• **Action item**
Given these entries, repeat exactly the lines starting with the one that has "Where should I" and going on through the one that has "Given: Click the Contact information label", both included, but none of the pictures.

Top of Study material

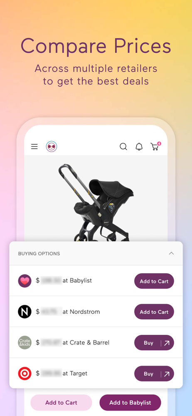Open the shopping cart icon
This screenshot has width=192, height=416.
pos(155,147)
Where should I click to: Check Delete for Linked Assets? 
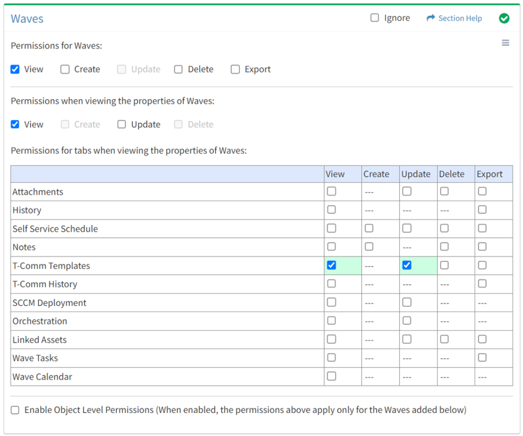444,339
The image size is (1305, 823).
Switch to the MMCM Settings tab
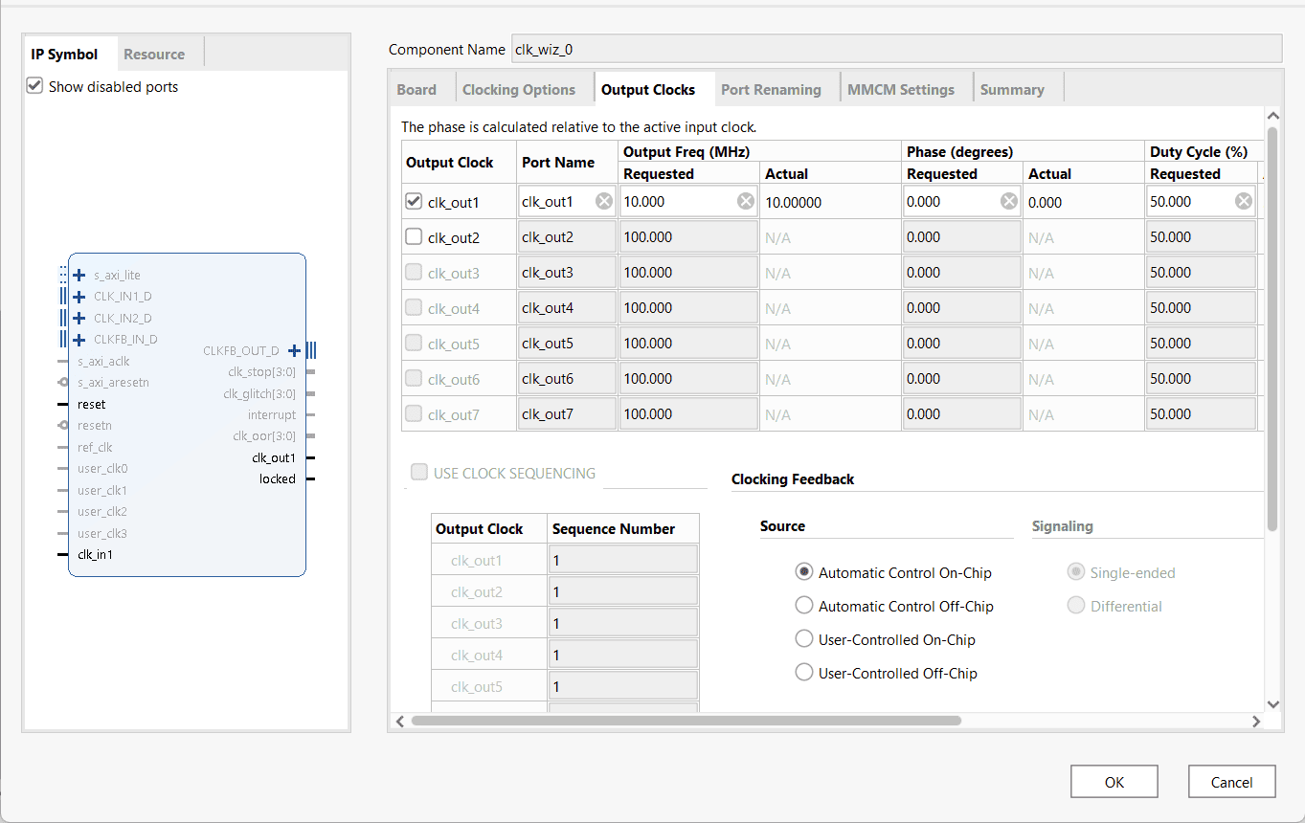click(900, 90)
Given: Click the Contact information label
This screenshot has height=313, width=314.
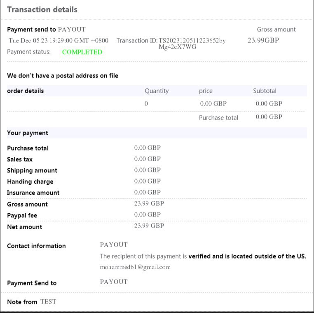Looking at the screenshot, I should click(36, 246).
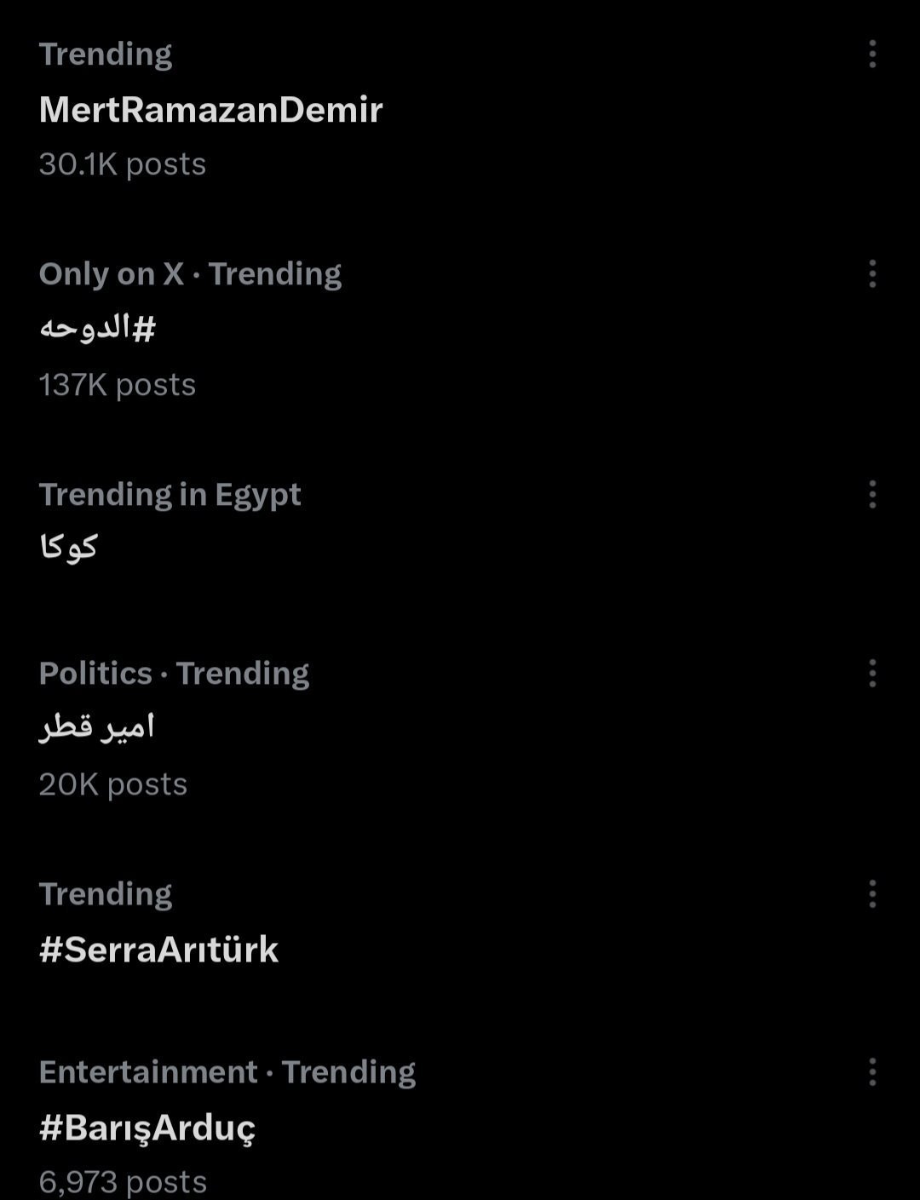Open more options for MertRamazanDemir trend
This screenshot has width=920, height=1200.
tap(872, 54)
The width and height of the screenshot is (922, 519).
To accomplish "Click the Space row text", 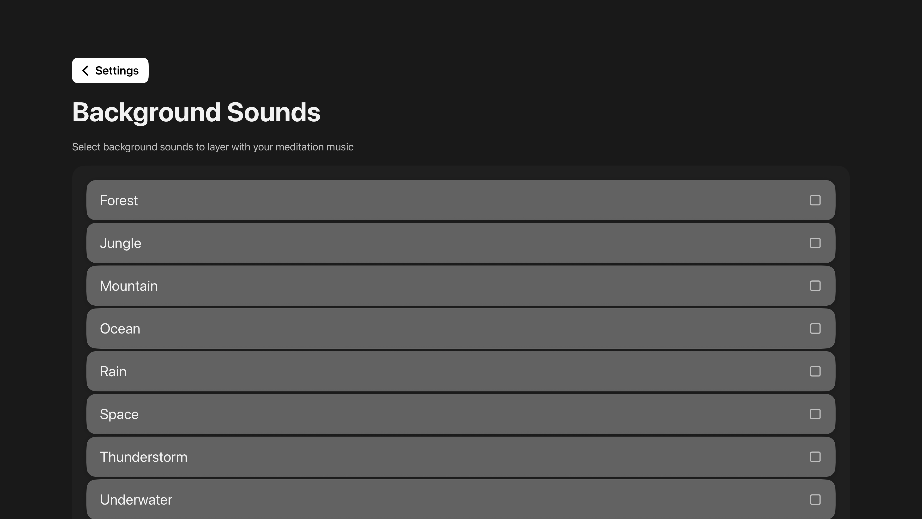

Bottom of Study material

• **Worked solution**
Where should I click to: Check Delete for Linked Assets? 
444,339
The image size is (1305, 823).
Switch to the MMCM Settings tab
click(900, 90)
Given: Click the Contact information label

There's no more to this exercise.